La difficulté à savoir quoi déclarer est une réalité également chez les médecins, comme le souligne François Piette, chef de service gériatrie de l’hôpital Charles Foix, à Ivry-sur-Seine (Val de Marne), en particulier face à une population âgée fragile, souvent polymédiquée, souffrant de plusieurs maladies chroniques, chez qui les incidences des effets secondaires augmentent avec l’âge. Il peut être compliqué, en effet, de démêler un événement indésirable d’un événement sans lien avec les traitements utilisés. « La question est de savoir si je vais reconnaître tel événement comme un effet indésirable. Il y a tellement de gens qui ne se sentent pas bien depuis le même mois où un nouveau traitement a été initié. » À cela s’ajoute la problématique des nouveaux traitements qui arrivent sur le marché mais dont les essais cliniques n’incluent pas la population cible des gériatres, qui, en l’absence d’informations fiables sur le bénéfice-risque d’une référence sur des personnes âgées, proposent des dosages faibles et augmentent progressivement si le patient réagit bien… quand ils osent ! « Nous sous-déclarons, nous n’envoyons pas un signalement au moindre événement douteux, nous essayons de prévenir les effets indésirables en usant de règles de précaution basiques », reconnaît le Dr Piette.
Maillage territorial.
Le point de vue des patients est bien plus optimiste, certainement lié au fait que les déclarations effectuées par les associations et les malades sont une toute nouvelle mission qu’ils ont eux-mêmes réclamée.
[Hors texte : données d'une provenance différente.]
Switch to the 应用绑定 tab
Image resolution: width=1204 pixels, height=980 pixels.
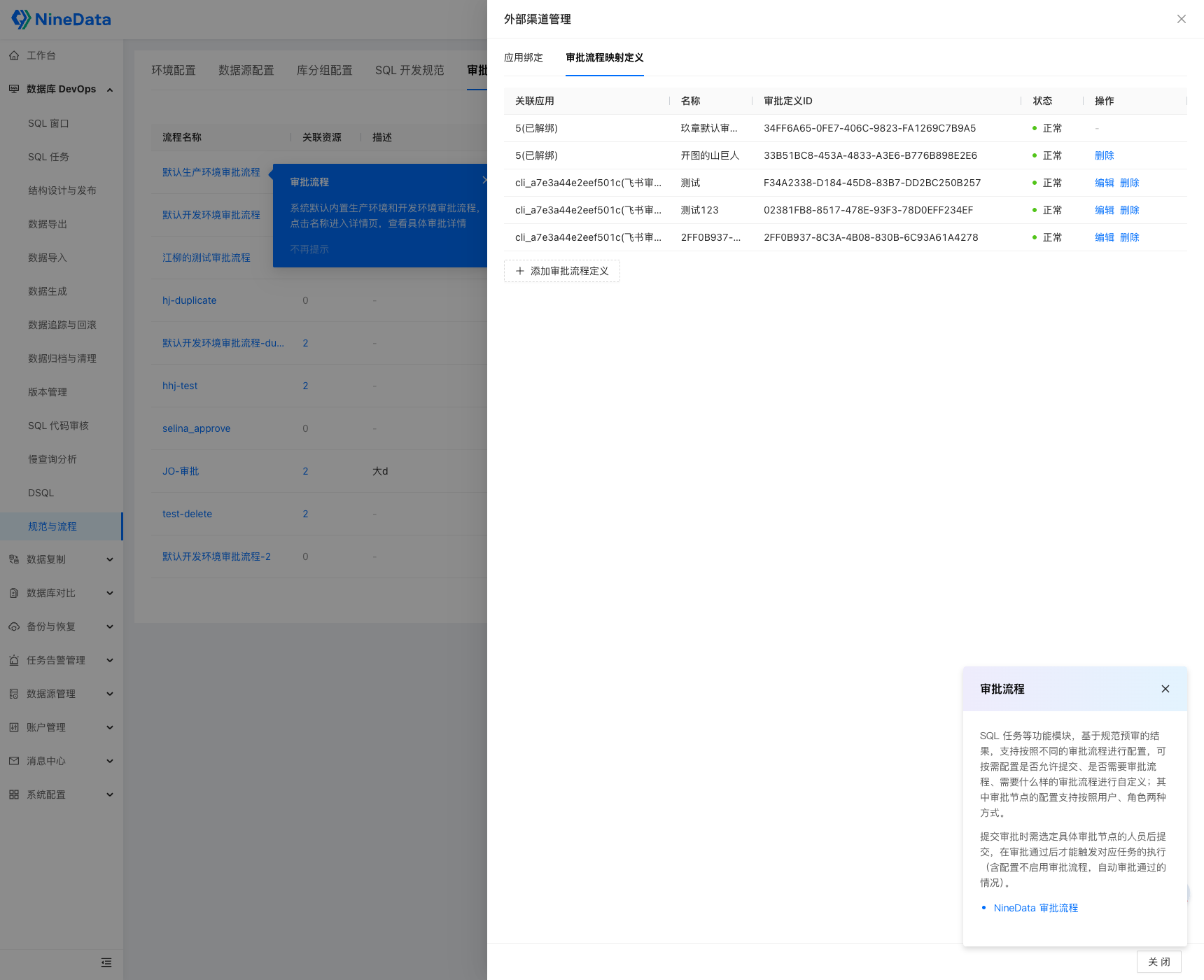coord(524,57)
Laurence Carton, vice-présidente de l’Association française de lutte antirhumatismale (AFLAR), se félicite que le patient devienne véritablement acteur de sa santé, partant du principe qu’il est le mieux placé pour parler des effets indésirables qu’il rencontre. Une étude* lancée en 2006 par l’Agence du médicament, en collaboration avec les associations de patients, a montré l’apport des patients dans la déclaration d’effets indésirables. Sur les 200 cas reçus, 17 % avaient déjà été enregistrés dans la base nationale de pharmacovigilance, 60 % concernaient des effets indésirables graves, et lorsque le médecin a pu être contacté, il a validé 58 % des cas présentés par leurs patients. Ainsi, depuis le 10 juin 2011, patients et associations de patients peuvent remplir une fiche d’auto-déclaration et l’envoyer à leur centre régional de pharmacovigilance (CRPV). Les auto-déclarations représentent actuellement 5 % de l’ensemble des déclarations d’événements indésirables, quand les pharmaciens sont à l’initiative de 15 % d’entre elles et les médecins généralistes de 8 %.
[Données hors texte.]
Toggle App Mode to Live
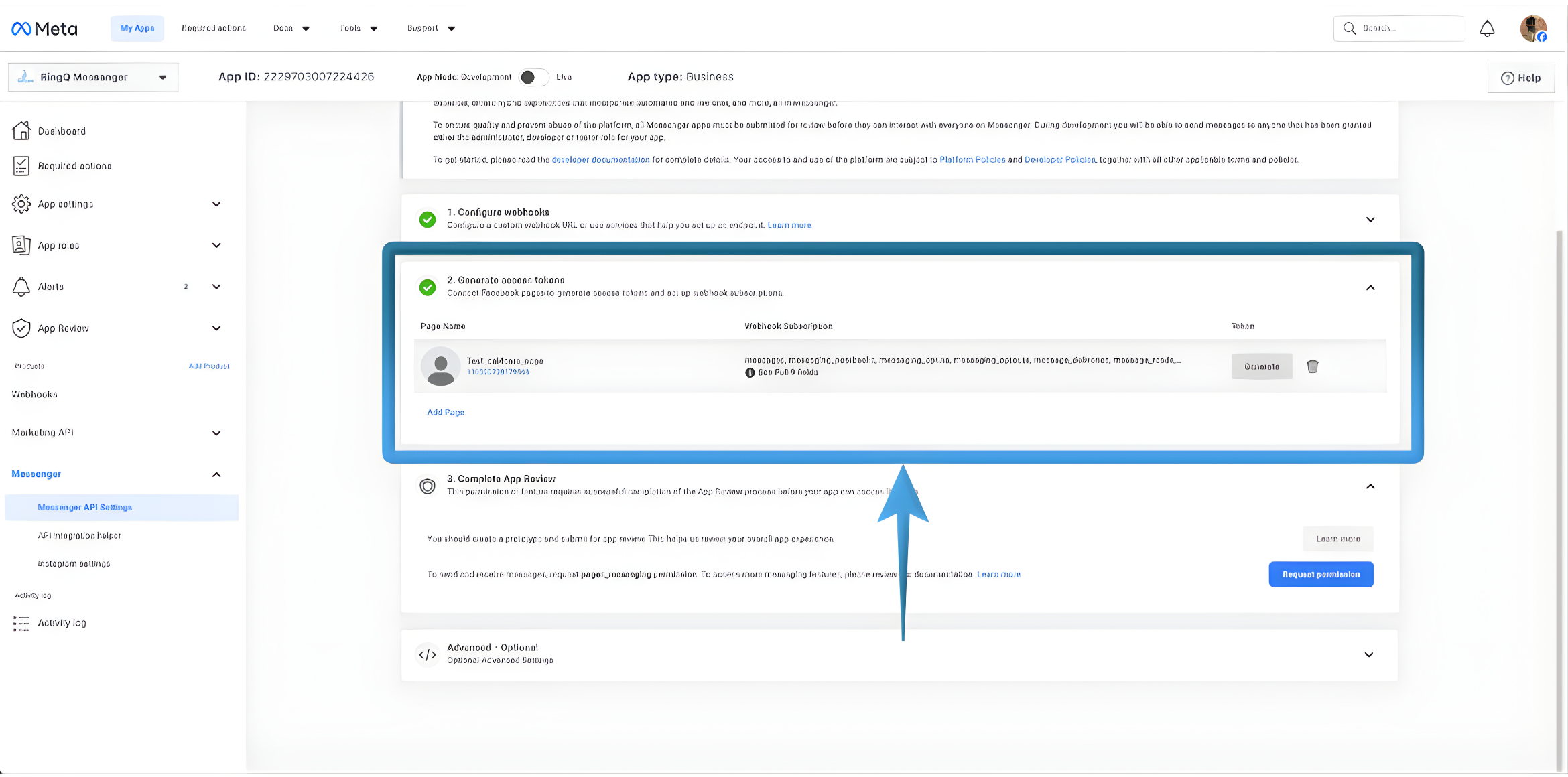 (534, 78)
« Nous avons un maillage territorial de 31 CRPV, qui permet d’être proche des professionnels de santé et des patients. J’ai entendu les doléances de Mme Adenot et je tiens à préciser que dans le bilan 2013, le CRPV de Poitiers a prévu d’aborder le sujet des retours que les CRPV font aux personnes qui ont signalé un effet indésirable », précise Marie-Christine Perault-Pochat, responsable du CRPV de Poitiers (Vienne).
Le système de déclaration d’effets indésirables ne semble pas inefficace pour autant puisque le nombre de signalements ne cesse d’augmenter chaque année (36 000 en 2011).